[Selected extract]
◆ ◆ ◆ ◆
I was having a hell of a time getting a straight answer on my taxes. Teachers, office admin, even the NTS hotline gave me confusing and varying answers. I ended up visiting a tax office in person (the Gangnam-gu one to be specific). They had the entire basement set up to assist with tax filings. I literally sat there while a Korean went through the whole process for me. It was very quick (15 minutes) and now I have no worries about having made a mistake, or not filed correctly.

Hope this helps!


  • ame
  • Super Waygook

    • 338

    • December 02, 2010, 02:58:32 pm
    • South Korea
Re: Tax Changes
« Reply #30 on: May 25, 2011, 12:37:21 pm »
Anyway, theres no point in all this speculating.

You started it.

Anyway, my contract (EPIK) states in article 13.5 that  "If the Employee has already worked more than two years in Korea, he/she shall not be eligible for tax exemption."

Seems pretty clear to me.


  • Suza
  • Super Waygook

    • 464

    • March 21, 2011, 07:32:17 am
    • Sanbon
Re: Help with Korean Taxes
« Reply #31 on: May 25, 2011, 08:59:03 pm »
Not all teachers are on the same contracts. I work for Gunpo which doesn't fall under GEPIK or EPIK.

My coteacher was also surprised at the recent change and she knew nothing about it until the admin office mentioned it to her today. She has worked with native teachers for 5 years.

My friends who work for GEPIK (and less than 2 years) have also not heard anything about the tax changes as of December 2010.

The admin office initially wanted to take a lump sum out at the end of my contract. This lump sum would be somewhere in the region of 2 million.

The admin office has not once mentioned my prior 2 year employment in Korea - with a 5 month break out of the country (not on any contract).

The point of my OP was not to question my 2 year prior contract and my eligibility for tax exemption it was to ask fellow teachers whether they have noticed any tax deductions since last December.
◆ ◆ ◆ ◆
[Task details] In the forum thread about Korean taxes, how long did the in-person tax filing at the Gangnam-gu tax office take?

Records from a data source
◆ ◆ ◆ ◆
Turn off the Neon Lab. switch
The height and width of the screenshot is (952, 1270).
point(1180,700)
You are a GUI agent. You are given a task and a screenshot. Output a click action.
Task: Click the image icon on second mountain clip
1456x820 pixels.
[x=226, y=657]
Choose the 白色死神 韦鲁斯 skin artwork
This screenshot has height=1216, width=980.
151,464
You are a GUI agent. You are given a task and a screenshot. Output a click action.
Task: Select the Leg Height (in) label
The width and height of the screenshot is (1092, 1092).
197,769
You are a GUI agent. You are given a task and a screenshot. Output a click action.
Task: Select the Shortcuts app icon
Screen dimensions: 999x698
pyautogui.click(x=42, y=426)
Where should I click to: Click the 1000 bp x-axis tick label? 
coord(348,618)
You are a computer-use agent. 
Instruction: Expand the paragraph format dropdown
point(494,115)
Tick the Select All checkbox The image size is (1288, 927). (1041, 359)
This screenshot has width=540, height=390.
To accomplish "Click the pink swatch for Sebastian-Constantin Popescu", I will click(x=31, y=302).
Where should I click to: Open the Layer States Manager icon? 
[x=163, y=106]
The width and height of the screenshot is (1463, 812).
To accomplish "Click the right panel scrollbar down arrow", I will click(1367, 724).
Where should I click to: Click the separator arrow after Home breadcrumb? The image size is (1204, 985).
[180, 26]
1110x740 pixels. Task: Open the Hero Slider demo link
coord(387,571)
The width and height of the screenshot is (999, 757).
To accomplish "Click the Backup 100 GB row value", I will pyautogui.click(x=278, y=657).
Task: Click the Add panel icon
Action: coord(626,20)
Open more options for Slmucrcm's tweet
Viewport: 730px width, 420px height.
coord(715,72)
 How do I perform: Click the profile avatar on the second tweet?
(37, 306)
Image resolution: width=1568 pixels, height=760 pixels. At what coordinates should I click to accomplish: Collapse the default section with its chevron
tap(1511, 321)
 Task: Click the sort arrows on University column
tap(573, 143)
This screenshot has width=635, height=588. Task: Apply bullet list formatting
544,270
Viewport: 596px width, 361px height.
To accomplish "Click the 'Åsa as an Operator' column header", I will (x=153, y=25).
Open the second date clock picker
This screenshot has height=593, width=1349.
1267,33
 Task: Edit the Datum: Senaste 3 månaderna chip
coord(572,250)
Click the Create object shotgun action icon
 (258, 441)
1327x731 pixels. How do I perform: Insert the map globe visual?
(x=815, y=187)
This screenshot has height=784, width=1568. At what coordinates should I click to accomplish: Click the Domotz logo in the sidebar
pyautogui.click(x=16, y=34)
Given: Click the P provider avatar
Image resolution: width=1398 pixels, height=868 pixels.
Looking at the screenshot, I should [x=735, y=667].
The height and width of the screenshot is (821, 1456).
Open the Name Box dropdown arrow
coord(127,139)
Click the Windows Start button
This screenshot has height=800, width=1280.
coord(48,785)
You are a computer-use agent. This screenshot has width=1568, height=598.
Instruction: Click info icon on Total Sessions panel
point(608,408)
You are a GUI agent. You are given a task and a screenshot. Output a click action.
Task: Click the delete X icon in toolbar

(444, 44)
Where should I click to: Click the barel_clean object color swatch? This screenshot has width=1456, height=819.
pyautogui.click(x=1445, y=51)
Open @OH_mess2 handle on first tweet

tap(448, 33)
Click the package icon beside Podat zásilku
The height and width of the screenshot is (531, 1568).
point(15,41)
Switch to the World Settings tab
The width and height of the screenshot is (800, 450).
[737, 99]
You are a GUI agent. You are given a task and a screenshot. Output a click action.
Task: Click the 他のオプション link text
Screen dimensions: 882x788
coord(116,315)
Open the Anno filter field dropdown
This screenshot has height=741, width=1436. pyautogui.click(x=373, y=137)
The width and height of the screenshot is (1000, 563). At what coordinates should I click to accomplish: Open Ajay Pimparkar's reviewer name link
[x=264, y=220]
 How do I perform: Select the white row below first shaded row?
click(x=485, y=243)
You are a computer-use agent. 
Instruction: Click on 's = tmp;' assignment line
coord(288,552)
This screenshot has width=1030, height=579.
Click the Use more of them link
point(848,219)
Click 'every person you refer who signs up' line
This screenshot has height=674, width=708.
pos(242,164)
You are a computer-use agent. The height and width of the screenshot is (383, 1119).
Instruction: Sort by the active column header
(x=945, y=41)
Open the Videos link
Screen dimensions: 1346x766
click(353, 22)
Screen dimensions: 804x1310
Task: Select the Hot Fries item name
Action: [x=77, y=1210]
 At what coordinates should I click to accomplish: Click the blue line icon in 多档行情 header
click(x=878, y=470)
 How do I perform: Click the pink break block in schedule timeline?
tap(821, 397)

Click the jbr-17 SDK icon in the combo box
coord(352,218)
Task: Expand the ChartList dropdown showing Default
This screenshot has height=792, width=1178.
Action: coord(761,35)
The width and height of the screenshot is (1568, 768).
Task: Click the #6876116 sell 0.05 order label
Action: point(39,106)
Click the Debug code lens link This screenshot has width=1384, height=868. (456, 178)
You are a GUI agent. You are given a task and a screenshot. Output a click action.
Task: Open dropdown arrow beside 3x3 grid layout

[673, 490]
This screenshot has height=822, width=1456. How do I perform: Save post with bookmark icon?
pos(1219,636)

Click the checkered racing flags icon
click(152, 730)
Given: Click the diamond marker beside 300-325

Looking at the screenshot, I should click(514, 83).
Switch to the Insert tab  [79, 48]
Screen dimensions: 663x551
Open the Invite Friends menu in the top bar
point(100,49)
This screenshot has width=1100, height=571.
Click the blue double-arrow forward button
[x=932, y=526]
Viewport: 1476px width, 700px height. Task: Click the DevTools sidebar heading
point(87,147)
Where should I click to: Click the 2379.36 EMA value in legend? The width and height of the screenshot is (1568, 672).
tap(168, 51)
◆ ◆ ◆ ◆
[Task solution] It took 15 minutes.